=== Begin Enclosure ===

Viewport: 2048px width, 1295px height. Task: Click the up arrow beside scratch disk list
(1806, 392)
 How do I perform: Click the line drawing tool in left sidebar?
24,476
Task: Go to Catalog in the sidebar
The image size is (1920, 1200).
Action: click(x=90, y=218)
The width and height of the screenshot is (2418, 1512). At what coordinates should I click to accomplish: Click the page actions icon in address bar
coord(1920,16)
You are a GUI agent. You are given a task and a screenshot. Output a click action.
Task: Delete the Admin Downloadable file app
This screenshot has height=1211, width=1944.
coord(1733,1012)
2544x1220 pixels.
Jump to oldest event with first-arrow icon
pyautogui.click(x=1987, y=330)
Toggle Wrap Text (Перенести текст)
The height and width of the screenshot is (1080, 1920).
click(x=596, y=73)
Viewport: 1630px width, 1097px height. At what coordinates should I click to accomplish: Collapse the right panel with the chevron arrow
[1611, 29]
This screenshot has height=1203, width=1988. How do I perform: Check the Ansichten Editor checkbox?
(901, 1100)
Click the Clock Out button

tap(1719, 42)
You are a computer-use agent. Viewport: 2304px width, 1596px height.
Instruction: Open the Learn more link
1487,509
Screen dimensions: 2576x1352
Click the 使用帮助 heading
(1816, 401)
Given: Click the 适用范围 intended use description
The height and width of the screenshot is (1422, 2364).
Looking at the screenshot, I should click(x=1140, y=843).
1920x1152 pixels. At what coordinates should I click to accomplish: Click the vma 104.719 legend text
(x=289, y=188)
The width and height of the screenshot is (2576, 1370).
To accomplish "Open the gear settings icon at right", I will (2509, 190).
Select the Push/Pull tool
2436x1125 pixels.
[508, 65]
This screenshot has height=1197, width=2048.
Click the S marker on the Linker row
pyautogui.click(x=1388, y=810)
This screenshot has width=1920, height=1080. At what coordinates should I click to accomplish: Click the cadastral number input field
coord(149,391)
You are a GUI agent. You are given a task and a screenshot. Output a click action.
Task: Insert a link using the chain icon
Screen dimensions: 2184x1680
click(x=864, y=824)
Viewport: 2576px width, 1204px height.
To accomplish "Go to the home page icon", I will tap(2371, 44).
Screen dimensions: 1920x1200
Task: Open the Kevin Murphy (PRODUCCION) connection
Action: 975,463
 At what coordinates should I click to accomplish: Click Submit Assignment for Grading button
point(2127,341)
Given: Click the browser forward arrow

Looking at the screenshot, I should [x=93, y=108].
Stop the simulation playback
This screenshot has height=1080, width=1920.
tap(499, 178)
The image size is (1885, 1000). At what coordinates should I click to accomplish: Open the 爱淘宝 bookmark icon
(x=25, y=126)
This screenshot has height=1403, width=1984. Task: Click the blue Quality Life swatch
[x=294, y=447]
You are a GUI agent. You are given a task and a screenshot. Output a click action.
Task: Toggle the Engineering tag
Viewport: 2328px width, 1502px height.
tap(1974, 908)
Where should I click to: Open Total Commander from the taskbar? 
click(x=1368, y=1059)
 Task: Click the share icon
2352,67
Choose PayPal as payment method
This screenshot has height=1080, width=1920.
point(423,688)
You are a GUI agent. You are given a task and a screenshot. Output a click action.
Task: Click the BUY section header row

=== End Enclosure ===

> [WHAT YOU SHOULD DO]
Return the entries above exactly, each one complete.

> [RESPONSE TO THE EXERCISE]
Viewport: 2048px width, 1295px height. Task: Click the up arrow beside scratch disk list
(1806, 392)
 How do I perform: Click the line drawing tool in left sidebar?
24,476
Task: Go to Catalog in the sidebar
The image size is (1920, 1200).
Action: click(x=90, y=218)
The width and height of the screenshot is (2418, 1512). At what coordinates should I click to accomplish: Click the page actions icon in address bar
coord(1920,16)
You are a GUI agent. You are given a task and a screenshot. Output a click action.
Task: Delete the Admin Downloadable file app
This screenshot has height=1211, width=1944.
coord(1733,1012)
2544x1220 pixels.
Jump to oldest event with first-arrow icon
pyautogui.click(x=1987, y=330)
Toggle Wrap Text (Перенести текст)
The height and width of the screenshot is (1080, 1920).
click(x=596, y=73)
Viewport: 1630px width, 1097px height. At what coordinates should I click to accomplish: Collapse the right panel with the chevron arrow
[1611, 29]
This screenshot has height=1203, width=1988. How do I perform: Check the Ansichten Editor checkbox?
(901, 1100)
Click the Clock Out button

tap(1719, 42)
You are a computer-use agent. Viewport: 2304px width, 1596px height.
Instruction: Open the Learn more link
1487,509
Screen dimensions: 2576x1352
Click the 使用帮助 heading
(1816, 401)
Given: Click the 适用范围 intended use description
The height and width of the screenshot is (1422, 2364).
Looking at the screenshot, I should click(x=1140, y=843).
1920x1152 pixels. At what coordinates should I click to accomplish: Click the vma 104.719 legend text
(x=289, y=188)
The width and height of the screenshot is (2576, 1370).
To accomplish "Open the gear settings icon at right", I will (2509, 190).
Select the Push/Pull tool
2436x1125 pixels.
[508, 65]
This screenshot has height=1197, width=2048.
Click the S marker on the Linker row
pyautogui.click(x=1388, y=810)
This screenshot has width=1920, height=1080. At what coordinates should I click to accomplish: Click the cadastral number input field
coord(149,391)
You are a GUI agent. You are given a task and a screenshot. Output a click action.
Task: Insert a link using the chain icon
Screen dimensions: 2184x1680
click(x=864, y=824)
Viewport: 2576px width, 1204px height.
To accomplish "Go to the home page icon", I will tap(2371, 44).
Screen dimensions: 1920x1200
Task: Open the Kevin Murphy (PRODUCCION) connection
Action: 975,463
 At what coordinates should I click to accomplish: Click Submit Assignment for Grading button
point(2127,341)
Given: Click the browser forward arrow

Looking at the screenshot, I should [x=93, y=108].
Stop the simulation playback
This screenshot has height=1080, width=1920.
tap(499, 178)
The image size is (1885, 1000). At what coordinates should I click to accomplish: Open the 爱淘宝 bookmark icon
(x=25, y=126)
This screenshot has height=1403, width=1984. Task: Click the blue Quality Life swatch
[x=294, y=447]
You are a GUI agent. You are given a task and a screenshot. Output a click action.
Task: Toggle the Engineering tag
Viewport: 2328px width, 1502px height.
tap(1974, 908)
Where should I click to: Open Total Commander from the taskbar? 
click(x=1368, y=1059)
 Task: Click the share icon
2352,67
Choose PayPal as payment method
This screenshot has height=1080, width=1920.
point(423,688)
You are a GUI agent. You are given a task and a screenshot. Output a click action.
Task: Click the BUY section header row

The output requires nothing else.